ENTRIES SUPPLIED
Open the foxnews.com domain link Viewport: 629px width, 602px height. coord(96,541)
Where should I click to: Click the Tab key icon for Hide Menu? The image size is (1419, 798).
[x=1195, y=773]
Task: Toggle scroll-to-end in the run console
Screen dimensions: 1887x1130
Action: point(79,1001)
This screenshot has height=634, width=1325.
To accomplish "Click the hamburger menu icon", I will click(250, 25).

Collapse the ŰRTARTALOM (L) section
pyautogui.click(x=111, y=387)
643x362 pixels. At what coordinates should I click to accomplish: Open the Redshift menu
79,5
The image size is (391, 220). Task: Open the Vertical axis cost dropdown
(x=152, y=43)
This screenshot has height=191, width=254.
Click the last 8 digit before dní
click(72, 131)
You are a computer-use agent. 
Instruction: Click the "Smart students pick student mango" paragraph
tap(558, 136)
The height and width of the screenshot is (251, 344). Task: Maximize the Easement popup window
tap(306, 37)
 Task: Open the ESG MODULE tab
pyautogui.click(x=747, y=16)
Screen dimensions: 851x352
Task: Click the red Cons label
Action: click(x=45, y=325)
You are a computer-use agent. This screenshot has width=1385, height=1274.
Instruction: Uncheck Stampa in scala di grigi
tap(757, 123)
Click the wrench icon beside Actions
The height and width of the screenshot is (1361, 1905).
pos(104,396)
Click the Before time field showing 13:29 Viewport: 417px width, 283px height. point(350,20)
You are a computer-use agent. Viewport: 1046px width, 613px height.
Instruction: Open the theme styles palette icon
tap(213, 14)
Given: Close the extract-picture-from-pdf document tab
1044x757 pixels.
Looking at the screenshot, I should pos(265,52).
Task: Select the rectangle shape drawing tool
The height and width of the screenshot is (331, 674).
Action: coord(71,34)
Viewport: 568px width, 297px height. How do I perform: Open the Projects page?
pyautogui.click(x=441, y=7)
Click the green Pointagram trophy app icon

WHAT IS REQUIRED
Echo back every row from the line containing "643x362 pixels. At" down to the line containing "Action: click(x=45, y=325)", both included, without changing a character.

TASK ANSWER
643x362 pixels. At what coordinates should I click to accomplish: Open the Redshift menu
79,5
The image size is (391, 220). Task: Open the Vertical axis cost dropdown
(x=152, y=43)
This screenshot has height=191, width=254.
Click the last 8 digit before dní
click(72, 131)
You are a computer-use agent. 
Instruction: Click the "Smart students pick student mango" paragraph
tap(558, 136)
The height and width of the screenshot is (251, 344). Task: Maximize the Easement popup window
tap(306, 37)
 Task: Open the ESG MODULE tab
pyautogui.click(x=747, y=16)
Screen dimensions: 851x352
Task: Click the red Cons label
Action: click(x=45, y=325)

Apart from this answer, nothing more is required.